Además, incidió en que los católicos deben tener una "verdadera dimensión pública de la libertad religiosa" que conlleve a "la construcción social". En este sentido, ejemplificó que "si la Iglesia se encierra dentro del templo, los ciudadanos harán bien en reprocharle ese ocultamiento, porque no se les ofrece lo que merecen".

Tampoco dejó pasar la festividad del día para subrayar la importancia de la eucaristía dentro de la Iglesia. Amigo Vallejo señaló que sin este sacramento "la Iglesia no sería más que un grupo o una institución social, una agencia de celebraciones. Con la eucaristía la Iglesia es un misterio de fe, el pan de vida para el espíritu".

Prosiguió en su defensa eucarística para definir el Corpus como "la fiesta de la caridad fraterna, en la que ofrecemos lo que se nos ha dado".

La misa de autoridades contó este año con la presencia del obispo de Tanzania, monseñor Damiano. Durante la eucaristía se habló en tres idiomas: español, francés y latín. Un ejemplo más del ecumenismo que impera hoy día en la Iglesia.

El maestro Ayarra volvió a interpretar al órgano los cánticos propios de este día. La colecta del día fue para Cáritas Diocesana.

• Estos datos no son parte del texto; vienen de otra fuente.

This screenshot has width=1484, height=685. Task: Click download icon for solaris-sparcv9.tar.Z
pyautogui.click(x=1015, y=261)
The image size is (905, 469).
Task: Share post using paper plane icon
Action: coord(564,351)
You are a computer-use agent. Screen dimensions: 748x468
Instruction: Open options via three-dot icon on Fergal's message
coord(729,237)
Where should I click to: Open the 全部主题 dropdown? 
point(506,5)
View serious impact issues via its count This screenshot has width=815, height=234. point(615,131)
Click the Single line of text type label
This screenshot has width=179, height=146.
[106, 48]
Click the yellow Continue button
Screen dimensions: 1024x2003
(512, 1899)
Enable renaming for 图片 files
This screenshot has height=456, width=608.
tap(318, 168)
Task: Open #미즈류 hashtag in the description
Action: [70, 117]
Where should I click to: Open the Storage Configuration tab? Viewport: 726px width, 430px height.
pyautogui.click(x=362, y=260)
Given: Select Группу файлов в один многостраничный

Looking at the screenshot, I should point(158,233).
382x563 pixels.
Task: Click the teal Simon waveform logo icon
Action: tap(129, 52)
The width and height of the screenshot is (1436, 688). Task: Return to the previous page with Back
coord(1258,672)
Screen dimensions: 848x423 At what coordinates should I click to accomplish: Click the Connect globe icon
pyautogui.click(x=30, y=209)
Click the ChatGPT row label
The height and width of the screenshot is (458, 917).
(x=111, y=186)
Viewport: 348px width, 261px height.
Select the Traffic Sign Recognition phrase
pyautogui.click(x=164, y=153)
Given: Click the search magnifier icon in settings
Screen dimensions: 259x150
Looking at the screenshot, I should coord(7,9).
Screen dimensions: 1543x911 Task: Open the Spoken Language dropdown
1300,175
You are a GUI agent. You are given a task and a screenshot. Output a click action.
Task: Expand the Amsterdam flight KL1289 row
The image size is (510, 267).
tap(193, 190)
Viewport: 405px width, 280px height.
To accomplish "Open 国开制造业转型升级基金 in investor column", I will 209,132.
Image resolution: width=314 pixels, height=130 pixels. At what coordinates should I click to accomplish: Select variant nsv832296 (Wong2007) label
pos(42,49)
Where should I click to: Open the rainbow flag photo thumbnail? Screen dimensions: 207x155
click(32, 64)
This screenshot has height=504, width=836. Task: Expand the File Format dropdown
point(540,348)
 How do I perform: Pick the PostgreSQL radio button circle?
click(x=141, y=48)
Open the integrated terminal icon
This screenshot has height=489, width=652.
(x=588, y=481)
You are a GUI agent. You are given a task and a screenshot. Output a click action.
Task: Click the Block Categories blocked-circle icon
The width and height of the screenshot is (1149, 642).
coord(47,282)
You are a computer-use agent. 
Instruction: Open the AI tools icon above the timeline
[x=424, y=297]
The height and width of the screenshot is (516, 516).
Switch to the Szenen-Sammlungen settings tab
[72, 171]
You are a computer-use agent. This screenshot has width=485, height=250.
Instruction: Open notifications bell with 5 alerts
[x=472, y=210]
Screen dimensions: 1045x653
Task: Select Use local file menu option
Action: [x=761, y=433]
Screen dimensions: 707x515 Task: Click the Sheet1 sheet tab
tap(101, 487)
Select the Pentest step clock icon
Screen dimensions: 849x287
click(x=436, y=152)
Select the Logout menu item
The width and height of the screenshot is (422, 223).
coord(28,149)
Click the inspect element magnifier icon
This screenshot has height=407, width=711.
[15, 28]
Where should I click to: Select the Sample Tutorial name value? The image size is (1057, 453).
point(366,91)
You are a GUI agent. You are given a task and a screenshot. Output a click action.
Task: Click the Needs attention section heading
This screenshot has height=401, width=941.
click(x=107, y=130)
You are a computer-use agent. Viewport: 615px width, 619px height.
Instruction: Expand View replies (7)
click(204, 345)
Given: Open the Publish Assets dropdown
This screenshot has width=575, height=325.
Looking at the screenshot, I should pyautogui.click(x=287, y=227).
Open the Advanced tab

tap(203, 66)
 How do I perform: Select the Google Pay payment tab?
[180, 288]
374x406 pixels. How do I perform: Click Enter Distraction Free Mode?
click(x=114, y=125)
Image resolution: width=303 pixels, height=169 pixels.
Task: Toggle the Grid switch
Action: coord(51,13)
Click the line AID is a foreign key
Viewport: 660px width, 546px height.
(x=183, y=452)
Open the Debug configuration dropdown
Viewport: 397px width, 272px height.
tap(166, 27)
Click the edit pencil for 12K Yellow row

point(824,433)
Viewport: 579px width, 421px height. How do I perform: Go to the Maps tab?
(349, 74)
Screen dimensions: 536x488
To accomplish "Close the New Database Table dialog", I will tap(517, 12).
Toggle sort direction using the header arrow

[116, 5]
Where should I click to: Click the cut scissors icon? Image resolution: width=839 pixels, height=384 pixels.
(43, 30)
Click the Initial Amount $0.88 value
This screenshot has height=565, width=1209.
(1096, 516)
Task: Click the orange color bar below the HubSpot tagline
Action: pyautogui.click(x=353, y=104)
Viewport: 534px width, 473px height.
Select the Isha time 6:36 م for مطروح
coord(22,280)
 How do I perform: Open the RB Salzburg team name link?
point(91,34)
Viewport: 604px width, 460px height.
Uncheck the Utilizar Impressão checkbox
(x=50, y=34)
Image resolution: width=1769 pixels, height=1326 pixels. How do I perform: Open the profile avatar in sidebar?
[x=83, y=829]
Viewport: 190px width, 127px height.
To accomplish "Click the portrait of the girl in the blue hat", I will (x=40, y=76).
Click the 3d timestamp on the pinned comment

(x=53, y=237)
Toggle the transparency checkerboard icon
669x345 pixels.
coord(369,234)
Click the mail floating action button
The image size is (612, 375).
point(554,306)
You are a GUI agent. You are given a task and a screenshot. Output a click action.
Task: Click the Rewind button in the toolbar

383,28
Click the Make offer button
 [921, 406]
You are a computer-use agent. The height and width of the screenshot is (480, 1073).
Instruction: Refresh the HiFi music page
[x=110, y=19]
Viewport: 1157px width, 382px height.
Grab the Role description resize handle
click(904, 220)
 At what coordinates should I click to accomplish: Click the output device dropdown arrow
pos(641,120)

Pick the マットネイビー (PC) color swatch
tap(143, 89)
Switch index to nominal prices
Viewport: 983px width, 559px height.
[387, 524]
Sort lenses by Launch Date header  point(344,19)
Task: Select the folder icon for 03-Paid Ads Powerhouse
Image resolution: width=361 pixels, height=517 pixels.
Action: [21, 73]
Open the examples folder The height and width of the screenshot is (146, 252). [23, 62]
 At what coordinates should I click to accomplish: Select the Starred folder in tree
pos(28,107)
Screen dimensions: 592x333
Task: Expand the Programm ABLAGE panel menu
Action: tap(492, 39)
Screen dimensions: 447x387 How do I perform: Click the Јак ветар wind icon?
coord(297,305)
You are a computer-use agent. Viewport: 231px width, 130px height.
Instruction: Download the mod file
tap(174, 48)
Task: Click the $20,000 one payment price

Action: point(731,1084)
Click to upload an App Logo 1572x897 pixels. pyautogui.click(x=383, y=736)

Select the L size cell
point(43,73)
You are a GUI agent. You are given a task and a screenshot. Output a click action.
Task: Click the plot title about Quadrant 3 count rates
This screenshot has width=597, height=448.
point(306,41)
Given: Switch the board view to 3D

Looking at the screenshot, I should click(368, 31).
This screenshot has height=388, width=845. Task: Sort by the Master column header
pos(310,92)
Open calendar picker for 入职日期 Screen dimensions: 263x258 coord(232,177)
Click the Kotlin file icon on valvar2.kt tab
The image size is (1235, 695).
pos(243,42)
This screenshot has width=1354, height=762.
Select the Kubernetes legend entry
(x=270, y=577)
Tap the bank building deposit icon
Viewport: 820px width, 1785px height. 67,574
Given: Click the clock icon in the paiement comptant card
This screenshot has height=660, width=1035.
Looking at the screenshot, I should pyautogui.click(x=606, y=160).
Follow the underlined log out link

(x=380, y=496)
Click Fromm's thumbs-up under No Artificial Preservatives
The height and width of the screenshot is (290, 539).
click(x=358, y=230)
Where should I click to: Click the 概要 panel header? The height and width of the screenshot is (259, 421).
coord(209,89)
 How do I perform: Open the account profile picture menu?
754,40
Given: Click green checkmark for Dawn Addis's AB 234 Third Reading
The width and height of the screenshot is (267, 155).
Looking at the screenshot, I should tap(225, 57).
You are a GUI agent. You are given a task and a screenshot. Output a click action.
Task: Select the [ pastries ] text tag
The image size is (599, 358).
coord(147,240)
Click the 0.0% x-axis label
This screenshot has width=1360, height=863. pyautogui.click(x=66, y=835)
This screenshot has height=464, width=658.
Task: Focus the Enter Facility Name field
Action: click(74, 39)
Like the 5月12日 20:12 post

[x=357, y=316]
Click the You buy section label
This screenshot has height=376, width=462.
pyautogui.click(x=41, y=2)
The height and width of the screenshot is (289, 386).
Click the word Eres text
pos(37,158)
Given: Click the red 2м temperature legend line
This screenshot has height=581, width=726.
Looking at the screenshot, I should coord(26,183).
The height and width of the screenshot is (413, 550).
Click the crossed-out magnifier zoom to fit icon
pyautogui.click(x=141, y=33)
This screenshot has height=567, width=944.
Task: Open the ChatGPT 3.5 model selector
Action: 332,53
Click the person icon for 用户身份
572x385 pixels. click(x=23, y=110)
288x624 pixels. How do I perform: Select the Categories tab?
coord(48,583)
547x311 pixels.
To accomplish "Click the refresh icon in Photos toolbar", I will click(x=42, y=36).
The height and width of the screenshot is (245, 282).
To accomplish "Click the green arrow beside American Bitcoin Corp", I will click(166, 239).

Una vez que concluyó la comunión, el Santísimo fue colocado en la custodia -no sin ciertos problemas de anclaje del ostensorio en el pie del viril- y comenzó el tradicional baile de los seises, uno de los momentos de la jornada que más expectación origina cada año. Posteriormente, se formó el cortejo con las autoridades religiosas, civiles y militares tras la custodia de Arfe.